Target the Frontier
If you advise 401ks, you’re probably well aware of the surging use of Target Date Funds (TDFs). The Department of Labor gave them a major boost when it ruled that they were a safe harbor QDIA if all that was considered when assigning them was age — nothing else. TDFs are perfectly suited for this because they’re designed to be selected by retirement age. For participants who are fifty years old, assign them a 2025 fund. Those who are a little younger, say 30, get a 2045 fund, etc. It doesn’t matter how much the participant has already saved or if he’s very risk averse, as long as the TDF roughly aligns with his retirement age, you’re in the clear.
But all TDFs are not created equally. Some carry aggressive amounts of equity not only during the working years but into retirement. Some are more conservative over the entire period. Most 401ks only draw from one family of TDFs, so if they’re aggressive, everyone gets aggressive investments.

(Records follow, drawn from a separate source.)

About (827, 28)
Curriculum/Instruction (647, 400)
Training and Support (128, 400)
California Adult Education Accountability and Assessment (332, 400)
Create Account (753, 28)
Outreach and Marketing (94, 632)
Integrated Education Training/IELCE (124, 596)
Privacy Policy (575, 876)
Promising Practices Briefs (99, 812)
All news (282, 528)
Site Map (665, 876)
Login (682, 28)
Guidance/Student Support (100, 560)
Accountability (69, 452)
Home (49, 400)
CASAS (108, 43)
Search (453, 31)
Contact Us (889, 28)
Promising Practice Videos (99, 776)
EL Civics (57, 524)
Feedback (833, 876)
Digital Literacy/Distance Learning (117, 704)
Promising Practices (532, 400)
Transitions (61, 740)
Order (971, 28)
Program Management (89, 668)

If they’re conservative, everyone in the plan is conservative. Truth be told, because the plan will rely on only one family, you as the adviser, have more of an impact on the participants’ retirement success than they do.

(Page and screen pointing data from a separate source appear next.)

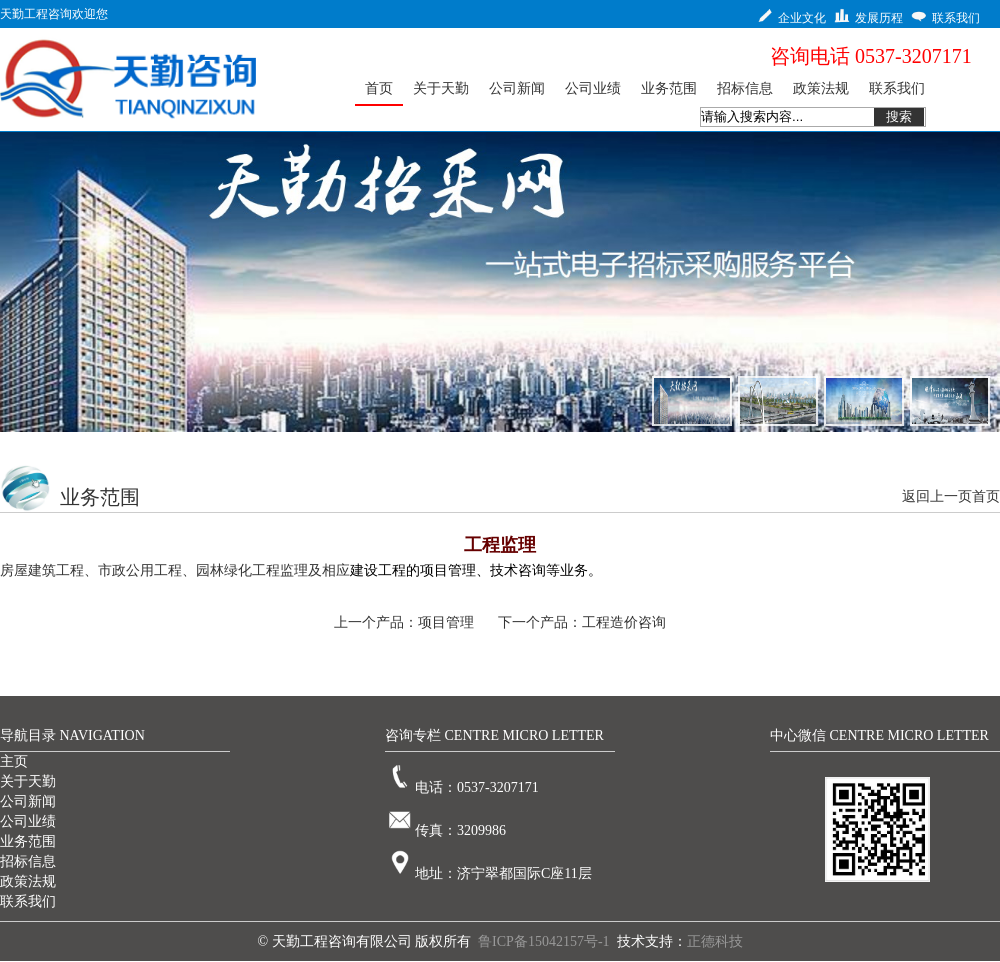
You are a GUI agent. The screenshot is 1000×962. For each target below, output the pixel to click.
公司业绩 (28, 821)
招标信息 (28, 861)
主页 (14, 761)
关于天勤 (28, 781)
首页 (986, 496)
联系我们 (28, 901)
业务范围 (28, 841)
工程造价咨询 (624, 622)
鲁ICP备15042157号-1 (543, 941)
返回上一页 (937, 496)
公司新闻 (28, 801)
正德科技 (715, 941)
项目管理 (446, 622)
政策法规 (28, 881)
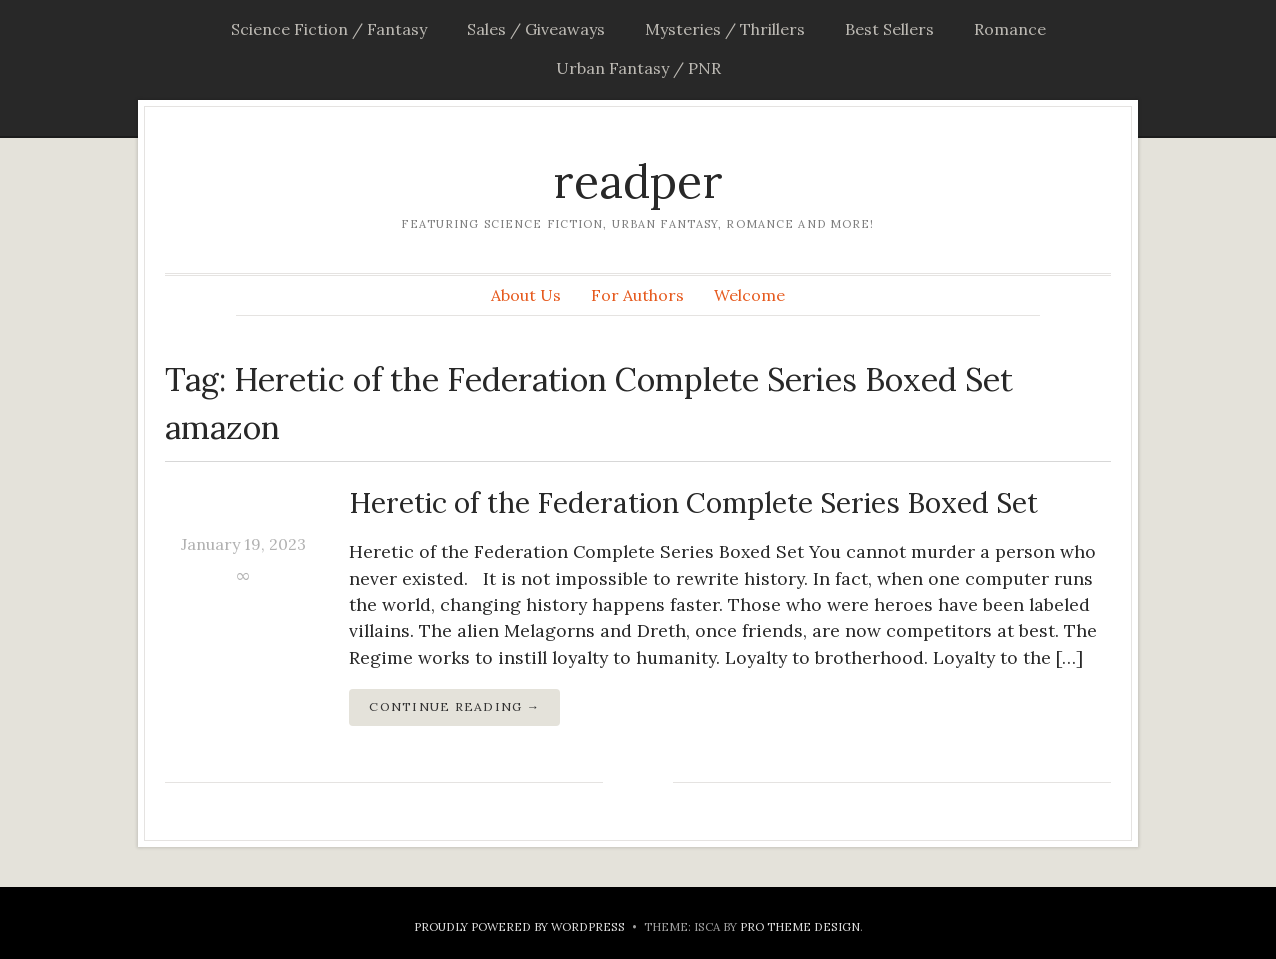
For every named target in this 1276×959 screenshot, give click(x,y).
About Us (526, 295)
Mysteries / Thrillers (725, 29)
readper (638, 181)
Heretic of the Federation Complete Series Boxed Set (693, 503)
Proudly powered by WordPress (519, 926)
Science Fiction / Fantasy (329, 29)
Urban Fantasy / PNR (638, 68)
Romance (1010, 29)
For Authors (637, 295)
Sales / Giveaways (536, 29)
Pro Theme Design (800, 926)
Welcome (749, 295)
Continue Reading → (454, 706)
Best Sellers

Because of this, you need to be a little more diligent in selection of TDFs. The distinguishing feature is the so-called “glide path”, the gradual equity (risk) decline as the participant ages, so this should be your focus.

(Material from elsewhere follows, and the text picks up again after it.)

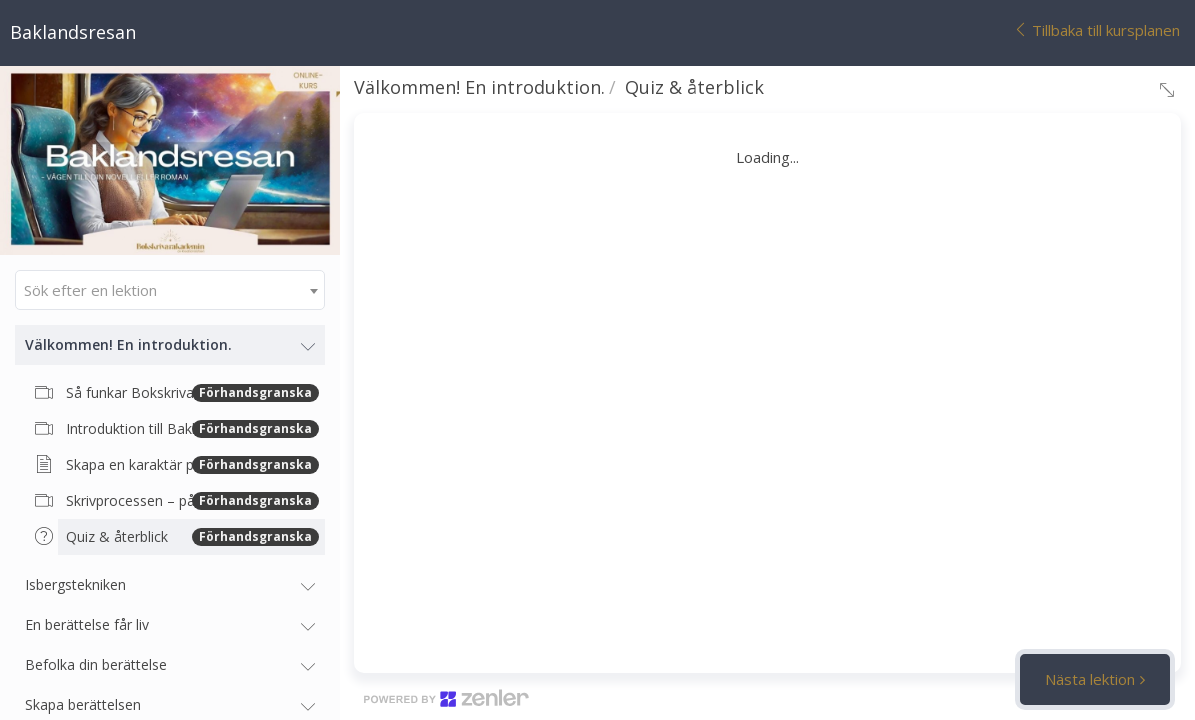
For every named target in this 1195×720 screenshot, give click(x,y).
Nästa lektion (1090, 679)
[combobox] (170, 290)
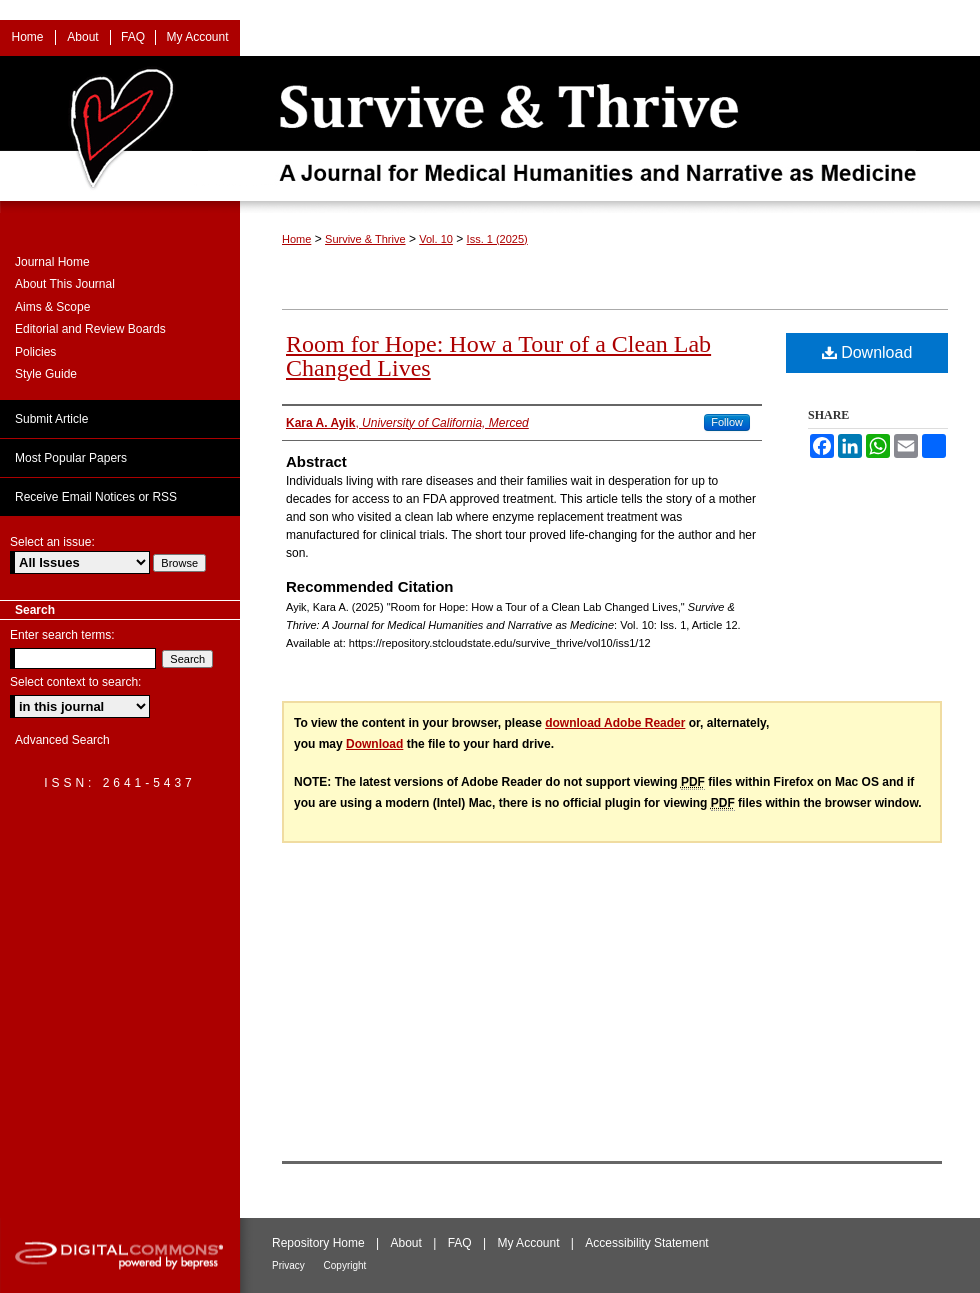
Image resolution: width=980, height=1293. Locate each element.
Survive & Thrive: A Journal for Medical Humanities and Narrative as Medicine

An effective approach begins with the creation of an efficient frontier using the asset classes of the TDFs being considered. Use forward-looking assumptions for risk, return, and correlation, not just historical results. We’d recommend the Black-Litterman methodology, but Ibbotson’s building-blocks, or even estimations of the values could work. Once you’ve established your frontier, see how your universe of potential TDFs align along it. The family that most closely adheres is your best alternative.